The software industry is growing, without any signs of stopping any time soon, generating an unsatisfied demand for people. On top of that, there is money and there is plenty to go around.

Private investments, government funding or simply because software is driving businesses everywhere that are profitable there is very little understanding of how wasteful a software development process is, concern about the quality of people through the door, incentive to invest in the people.

Software is driving the economy and is unregulated.

Brilliant slide by @unclebobmartin at @xup_uk.

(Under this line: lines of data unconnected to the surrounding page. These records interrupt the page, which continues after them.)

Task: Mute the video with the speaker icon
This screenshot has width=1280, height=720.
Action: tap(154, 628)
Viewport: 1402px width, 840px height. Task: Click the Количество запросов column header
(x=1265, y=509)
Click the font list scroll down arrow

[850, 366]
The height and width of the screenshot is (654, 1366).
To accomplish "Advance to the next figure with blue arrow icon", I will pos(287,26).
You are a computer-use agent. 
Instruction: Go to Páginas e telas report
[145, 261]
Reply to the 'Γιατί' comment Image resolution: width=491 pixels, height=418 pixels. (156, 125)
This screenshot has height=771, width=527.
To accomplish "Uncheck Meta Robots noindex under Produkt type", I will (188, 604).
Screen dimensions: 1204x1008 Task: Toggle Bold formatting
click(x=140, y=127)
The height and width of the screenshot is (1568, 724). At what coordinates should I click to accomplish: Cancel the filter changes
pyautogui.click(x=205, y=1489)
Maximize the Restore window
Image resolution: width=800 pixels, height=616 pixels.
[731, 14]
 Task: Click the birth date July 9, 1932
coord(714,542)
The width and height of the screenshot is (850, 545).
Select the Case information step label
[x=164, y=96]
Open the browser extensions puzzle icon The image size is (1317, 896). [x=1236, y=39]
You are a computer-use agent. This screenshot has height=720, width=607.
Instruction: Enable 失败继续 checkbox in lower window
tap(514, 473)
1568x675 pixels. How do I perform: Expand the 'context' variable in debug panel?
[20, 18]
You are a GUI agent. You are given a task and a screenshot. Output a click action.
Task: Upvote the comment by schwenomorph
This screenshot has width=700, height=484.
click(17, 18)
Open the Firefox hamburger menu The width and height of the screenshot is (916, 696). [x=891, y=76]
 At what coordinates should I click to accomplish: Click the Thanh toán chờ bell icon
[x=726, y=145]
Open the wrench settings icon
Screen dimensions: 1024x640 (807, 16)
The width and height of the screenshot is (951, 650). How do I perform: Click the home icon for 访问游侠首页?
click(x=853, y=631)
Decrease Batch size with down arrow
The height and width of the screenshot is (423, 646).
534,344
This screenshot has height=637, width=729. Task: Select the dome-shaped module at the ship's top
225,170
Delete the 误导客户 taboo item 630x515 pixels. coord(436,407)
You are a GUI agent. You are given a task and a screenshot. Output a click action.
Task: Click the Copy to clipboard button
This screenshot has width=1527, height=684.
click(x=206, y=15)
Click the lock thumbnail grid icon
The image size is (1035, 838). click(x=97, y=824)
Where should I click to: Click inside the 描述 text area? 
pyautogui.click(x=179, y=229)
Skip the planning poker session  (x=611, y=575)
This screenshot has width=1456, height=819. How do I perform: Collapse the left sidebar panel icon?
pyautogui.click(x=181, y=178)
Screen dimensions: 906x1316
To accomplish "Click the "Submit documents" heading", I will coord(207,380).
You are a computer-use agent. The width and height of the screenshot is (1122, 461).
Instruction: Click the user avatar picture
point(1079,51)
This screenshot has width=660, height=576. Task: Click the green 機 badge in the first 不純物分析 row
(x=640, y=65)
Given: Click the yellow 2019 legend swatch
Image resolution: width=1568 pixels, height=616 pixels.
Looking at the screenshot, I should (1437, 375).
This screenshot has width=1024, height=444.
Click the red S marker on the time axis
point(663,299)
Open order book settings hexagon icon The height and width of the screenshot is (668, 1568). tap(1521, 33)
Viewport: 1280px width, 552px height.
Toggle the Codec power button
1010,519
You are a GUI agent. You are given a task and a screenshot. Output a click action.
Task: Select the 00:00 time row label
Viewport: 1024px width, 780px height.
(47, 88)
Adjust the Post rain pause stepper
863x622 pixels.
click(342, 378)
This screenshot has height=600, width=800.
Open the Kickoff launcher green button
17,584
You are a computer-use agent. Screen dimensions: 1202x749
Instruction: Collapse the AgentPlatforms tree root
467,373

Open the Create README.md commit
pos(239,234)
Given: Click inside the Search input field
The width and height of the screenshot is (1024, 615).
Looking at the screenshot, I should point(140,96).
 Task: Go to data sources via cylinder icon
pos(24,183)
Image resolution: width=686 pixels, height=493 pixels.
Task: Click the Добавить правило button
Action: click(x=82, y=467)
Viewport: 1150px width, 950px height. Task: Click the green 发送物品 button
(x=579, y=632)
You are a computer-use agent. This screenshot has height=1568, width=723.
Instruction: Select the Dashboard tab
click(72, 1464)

Let this fictional front page suck in for a minute.

“Regulating pieces of software as if they were taxis or hotels makes no sense at all and wouldn’t help protect consumers or stimulate the economy,” said James Waterworth, vice-president of CCIA, a lobby group for the tech industry.

European court takes up the question: what is Uber? https://t.co/tbe0p2G0m0 — Financial Times (@FinancialTimes) November 28, 2016

So how is all that affecting the industry as a whole and me personally?

It is creating a culture of rockstars and ninjas and the chances of finding a good, solid team to deliver software are slim. We spend more time arguing, cranking code, boosting our egos, rather than focusing on solving problems, building software, growing personally, professionally and the industry as a whole.

It is considered acceptable not to be a professional as long as you produce software, regardless of whether it’s delayed, of questionable quality as long as it satisfies the business needs. It’s all been factored in the operating cost for the company.

This is an industry where mediocracy rules with no sense of collectiveness and no-one being held personally accountable in their profession. Salaries are going up, no-one is grabbing us by the collar and software is still eating the world.

This is an industry where I am finding it hard to grow, do good, generate value and bring positive change in this world.